◆ Dataset entries
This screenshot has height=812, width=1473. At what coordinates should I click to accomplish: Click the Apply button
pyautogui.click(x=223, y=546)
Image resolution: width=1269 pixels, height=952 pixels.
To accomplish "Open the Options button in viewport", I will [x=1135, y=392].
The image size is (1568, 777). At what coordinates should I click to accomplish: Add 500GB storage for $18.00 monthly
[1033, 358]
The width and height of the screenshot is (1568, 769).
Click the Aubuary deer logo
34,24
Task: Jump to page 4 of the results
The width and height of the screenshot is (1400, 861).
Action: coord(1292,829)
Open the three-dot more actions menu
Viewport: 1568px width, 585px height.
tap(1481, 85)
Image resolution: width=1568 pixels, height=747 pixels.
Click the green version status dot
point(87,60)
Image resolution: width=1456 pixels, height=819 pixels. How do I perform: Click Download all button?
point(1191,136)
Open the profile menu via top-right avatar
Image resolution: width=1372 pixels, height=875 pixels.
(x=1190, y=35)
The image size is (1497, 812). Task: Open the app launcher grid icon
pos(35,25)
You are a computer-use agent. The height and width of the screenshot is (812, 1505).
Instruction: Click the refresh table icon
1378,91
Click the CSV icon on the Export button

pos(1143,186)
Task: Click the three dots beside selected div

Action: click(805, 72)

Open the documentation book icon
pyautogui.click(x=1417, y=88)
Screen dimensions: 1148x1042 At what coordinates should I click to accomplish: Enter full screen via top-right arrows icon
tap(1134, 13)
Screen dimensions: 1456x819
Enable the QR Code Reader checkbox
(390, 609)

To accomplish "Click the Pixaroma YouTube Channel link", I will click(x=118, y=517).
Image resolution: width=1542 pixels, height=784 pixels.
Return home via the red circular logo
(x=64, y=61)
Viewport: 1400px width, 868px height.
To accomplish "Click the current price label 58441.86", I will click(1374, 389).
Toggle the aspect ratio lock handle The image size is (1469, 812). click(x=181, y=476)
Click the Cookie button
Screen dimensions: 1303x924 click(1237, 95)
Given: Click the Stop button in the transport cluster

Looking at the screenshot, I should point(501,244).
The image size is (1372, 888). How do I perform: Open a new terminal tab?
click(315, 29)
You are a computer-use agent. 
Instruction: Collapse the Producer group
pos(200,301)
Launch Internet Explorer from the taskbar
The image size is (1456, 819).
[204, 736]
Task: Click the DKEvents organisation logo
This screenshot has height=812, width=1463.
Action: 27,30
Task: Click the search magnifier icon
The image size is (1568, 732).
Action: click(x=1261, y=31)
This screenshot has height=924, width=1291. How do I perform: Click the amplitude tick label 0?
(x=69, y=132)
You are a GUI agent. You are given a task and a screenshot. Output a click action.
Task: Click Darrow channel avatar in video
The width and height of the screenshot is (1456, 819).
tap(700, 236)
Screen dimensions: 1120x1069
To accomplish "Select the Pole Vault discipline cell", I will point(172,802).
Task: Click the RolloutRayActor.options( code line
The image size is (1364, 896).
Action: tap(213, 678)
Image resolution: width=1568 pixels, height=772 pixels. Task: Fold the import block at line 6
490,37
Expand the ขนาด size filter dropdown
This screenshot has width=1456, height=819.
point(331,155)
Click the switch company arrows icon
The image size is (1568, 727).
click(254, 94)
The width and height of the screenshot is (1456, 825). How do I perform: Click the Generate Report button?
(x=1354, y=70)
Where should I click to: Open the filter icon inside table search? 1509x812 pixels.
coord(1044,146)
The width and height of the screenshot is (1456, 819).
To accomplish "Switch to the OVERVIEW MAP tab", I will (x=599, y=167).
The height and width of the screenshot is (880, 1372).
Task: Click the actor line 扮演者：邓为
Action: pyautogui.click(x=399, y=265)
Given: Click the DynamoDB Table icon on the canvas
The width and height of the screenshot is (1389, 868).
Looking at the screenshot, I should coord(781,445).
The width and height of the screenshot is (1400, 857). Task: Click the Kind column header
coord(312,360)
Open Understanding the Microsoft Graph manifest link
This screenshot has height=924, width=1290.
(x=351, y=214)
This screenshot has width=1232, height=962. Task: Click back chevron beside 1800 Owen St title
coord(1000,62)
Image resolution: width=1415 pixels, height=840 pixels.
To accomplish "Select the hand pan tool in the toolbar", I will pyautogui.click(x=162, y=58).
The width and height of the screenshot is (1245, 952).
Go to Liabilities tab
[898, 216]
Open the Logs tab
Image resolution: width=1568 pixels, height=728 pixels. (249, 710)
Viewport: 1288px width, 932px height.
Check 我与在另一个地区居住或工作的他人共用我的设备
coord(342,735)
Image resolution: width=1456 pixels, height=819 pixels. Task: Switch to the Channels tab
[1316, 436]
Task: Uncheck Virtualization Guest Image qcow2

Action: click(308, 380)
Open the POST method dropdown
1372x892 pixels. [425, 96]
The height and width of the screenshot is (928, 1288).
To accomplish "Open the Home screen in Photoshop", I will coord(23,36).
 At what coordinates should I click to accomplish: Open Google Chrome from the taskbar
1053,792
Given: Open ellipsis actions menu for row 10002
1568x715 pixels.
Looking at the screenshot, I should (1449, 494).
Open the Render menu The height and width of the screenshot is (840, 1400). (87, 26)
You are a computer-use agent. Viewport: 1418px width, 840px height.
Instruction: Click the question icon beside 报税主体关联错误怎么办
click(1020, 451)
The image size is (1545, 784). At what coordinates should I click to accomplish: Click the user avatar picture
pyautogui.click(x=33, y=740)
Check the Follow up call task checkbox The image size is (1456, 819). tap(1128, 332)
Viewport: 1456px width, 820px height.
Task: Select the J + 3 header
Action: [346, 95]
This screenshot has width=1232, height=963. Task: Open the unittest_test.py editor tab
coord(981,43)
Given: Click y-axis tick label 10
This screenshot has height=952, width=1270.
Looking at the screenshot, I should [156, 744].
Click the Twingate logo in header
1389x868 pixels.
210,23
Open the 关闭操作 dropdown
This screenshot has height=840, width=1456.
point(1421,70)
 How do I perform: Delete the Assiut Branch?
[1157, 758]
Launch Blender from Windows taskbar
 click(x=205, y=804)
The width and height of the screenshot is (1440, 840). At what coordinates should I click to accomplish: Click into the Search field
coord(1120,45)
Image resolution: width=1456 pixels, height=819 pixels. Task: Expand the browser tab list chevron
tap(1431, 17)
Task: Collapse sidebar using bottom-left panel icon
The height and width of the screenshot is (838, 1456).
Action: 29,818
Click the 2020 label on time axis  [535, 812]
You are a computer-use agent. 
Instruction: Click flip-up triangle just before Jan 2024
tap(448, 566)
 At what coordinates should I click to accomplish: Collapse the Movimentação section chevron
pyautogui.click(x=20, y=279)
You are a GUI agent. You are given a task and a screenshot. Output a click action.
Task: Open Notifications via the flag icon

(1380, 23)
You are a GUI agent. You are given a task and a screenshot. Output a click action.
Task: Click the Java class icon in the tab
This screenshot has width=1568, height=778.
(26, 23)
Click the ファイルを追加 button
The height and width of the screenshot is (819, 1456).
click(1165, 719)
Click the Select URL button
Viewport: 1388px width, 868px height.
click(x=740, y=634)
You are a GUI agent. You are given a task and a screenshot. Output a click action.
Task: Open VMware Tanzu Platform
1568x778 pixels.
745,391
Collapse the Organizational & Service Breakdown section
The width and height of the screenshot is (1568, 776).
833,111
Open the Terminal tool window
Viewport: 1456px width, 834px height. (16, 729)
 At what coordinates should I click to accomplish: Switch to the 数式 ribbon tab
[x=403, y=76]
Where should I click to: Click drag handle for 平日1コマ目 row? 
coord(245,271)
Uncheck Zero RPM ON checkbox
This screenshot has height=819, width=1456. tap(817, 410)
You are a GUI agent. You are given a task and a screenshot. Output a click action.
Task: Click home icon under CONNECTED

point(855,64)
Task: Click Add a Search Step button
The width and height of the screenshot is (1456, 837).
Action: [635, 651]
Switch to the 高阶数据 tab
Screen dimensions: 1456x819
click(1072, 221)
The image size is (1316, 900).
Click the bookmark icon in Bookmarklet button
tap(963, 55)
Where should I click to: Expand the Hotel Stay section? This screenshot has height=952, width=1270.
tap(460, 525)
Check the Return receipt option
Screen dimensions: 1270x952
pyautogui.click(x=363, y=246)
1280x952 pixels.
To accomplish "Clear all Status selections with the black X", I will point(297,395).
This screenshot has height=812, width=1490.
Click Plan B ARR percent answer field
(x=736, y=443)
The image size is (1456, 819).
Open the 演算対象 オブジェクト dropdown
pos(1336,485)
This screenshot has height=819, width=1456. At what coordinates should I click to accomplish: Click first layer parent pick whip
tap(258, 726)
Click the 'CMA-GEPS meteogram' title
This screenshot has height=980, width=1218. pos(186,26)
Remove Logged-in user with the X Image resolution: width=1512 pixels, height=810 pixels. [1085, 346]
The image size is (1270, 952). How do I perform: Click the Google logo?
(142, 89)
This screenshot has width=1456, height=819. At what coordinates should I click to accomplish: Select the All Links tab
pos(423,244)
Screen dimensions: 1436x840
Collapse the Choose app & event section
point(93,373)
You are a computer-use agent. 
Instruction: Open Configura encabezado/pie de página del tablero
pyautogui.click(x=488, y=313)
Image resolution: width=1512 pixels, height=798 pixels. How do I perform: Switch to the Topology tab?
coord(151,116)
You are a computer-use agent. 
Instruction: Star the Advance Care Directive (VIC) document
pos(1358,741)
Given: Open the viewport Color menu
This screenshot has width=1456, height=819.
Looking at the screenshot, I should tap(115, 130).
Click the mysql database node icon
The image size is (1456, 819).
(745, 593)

◆ Task objective
Nothing but the lines from the one holding "Instruction: Star the" to the end of the entries should be returned, each exactly as it stands.

◆ Response
Instruction: Star the Advance Care Directive (VIC) document
pos(1358,741)
Given: Open the viewport Color menu
This screenshot has width=1456, height=819.
Looking at the screenshot, I should tap(115, 130).
Click the mysql database node icon
The image size is (1456, 819).
(745, 593)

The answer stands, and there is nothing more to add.